Incendie de la cathédrale de Nantes : le bénévole du diocèse placé en détention

Par Elodie D., Caroline J., Manon C. · Publié le 26 juillet 2020 à 09h58 · Mis à jour le 26 juillet 2020 à 10h44
L'enquête sur l'incendie de la Cathédrale de Nantes vient de connaître un rebondissement puisque le principal suspect, un bénévole du diocèse relâché le 19 juillet dernier, a finalement été mis en examen pour « destructions et dégradations par incendie », et placé en détention provisoire dans la nuit du samedi 25 au dimanche 26 juillet.

Les pompiers ont reçu un appel des riverains à 7h44 le samedi 18 juillet 2020. La Cathédrale Saint-Pierre-et-Saint-Paul de Nantes était en feu. Selon le procurer de la République de Nantes, « un premier départ de feu [a eu lieu] au niveau du grand orgue et deux autres à droite et à gauche de la Nef », ce qui le poussait à privilégier « la piste criminelle ».

D'après les premières constatations, il n'y a pas eu d'effraction, alors que trois départs de feu ont été repérés « à une distance conséquente les uns des autres », avait-il précisé. Une enquête pour incendie criminel avait alors été ouverte. 

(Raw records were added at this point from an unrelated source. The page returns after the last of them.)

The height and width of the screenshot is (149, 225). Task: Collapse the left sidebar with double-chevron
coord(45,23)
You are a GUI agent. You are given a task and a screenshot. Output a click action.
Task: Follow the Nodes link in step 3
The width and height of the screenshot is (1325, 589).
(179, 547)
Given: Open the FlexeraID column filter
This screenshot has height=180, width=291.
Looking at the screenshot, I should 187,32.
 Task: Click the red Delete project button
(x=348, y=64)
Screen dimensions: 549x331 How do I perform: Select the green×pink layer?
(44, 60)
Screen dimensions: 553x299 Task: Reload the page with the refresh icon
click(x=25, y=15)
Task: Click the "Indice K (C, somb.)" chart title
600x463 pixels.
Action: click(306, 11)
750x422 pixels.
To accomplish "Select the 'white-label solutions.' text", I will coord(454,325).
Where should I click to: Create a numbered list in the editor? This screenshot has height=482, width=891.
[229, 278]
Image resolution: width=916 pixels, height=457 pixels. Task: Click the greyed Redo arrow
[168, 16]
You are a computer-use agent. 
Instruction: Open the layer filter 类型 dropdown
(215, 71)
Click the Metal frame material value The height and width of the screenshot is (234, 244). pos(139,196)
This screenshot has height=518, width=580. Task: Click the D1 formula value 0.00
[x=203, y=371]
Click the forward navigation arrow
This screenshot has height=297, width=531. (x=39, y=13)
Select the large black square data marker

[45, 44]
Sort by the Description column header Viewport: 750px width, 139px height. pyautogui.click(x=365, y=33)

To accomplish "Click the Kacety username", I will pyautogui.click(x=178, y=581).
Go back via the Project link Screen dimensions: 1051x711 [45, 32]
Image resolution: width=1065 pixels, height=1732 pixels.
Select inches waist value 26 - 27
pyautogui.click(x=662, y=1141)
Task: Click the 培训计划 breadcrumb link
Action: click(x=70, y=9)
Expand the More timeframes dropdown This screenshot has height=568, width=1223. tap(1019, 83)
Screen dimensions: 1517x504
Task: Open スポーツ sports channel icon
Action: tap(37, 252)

Très vite, un bénévole du diocèse avait été placé en garde à vue, suite à l'incendie de la cathédrale. Des incohérences avaient notamment été constatées dans son emploi du temps. Mais le principal suspect avait été relâché sans poursuite le 19 juillet dernier.

Mais l'enquête vient de connaître un rebondissement puisque ce même bénévole du diocèse a finalement été mis en examen pour « destructions et dégradations par incendie » et placé en détention provisoire dans la nuit du samedi 25 au dimanche 26 juillet.

L’homme de 39 ans « a reconnu, lors de l’interrogatoire de première comparution devant le juge d’instruction, avoir allumé les trois feux dans la cathédrale : sur le grand orgue, le petit orgue et dans un panneau électrique », a fait savoir le procureur de la République de Nantes Pierre Sennès. « Il regrette amèrement les faits et évoquer cela a été pour lui une libération. Mon client est aujourd’hui rongé par le remords et dépassé par l’ampleur qu’ont pris les événements », a pour sa part confié l’avocat du mis en examen, Me Quentin Chabert, au quotidien Presse-Océan. 

On rappelle que près d’une centaine de pompiers avaient été dépêchés sur place pour éteindre le feu. Lors d’un point presse, le directeur départemental des pompiers, le général Laurent Ferlay, avait indiqué : « Les dégâts sont concentrés sur le grand orgue qui semble être entièrement détruit. La plate-forme sur laquelle il se situe est très instable et menace de s’effondrer ».

A cela s'ajoutait le buffet d’orgue du XVIIe siècle, un tableau d’Hippolyte Flandrin du XIXe, une partie des stalles du cœur qui étaient récentes et les vitraux de la façade, dont une partie était des vestiges de vitraux du XVIe siècle, le reste étant moderne.

Le Premier ministre, accompagné des ministres de l'Intérieur et de la Culture, s'était rendu sur place le jour même en fin de journée. Il avait souhaité rendre hommage au professionnalisme et au dévouement de la centaine de pompiers, qui avaient été mobilisés dès le début du sinistre et qui l'avaient "géré de manière remarquable". Jean Castex avait notamment déclaré "place aussi à la reconstruction, que je souhaite la plus rapide possible et à laquelle l’État prendra toute sa part".

Ce n’est pas la première fois que cathédrale de Nantes, est victime d’un incendie. En 1972, le chalumeau d’un couvreur avait provoqué un incendie, ravageant toute la toiture. Le monument était resté fermé pendant trois ans.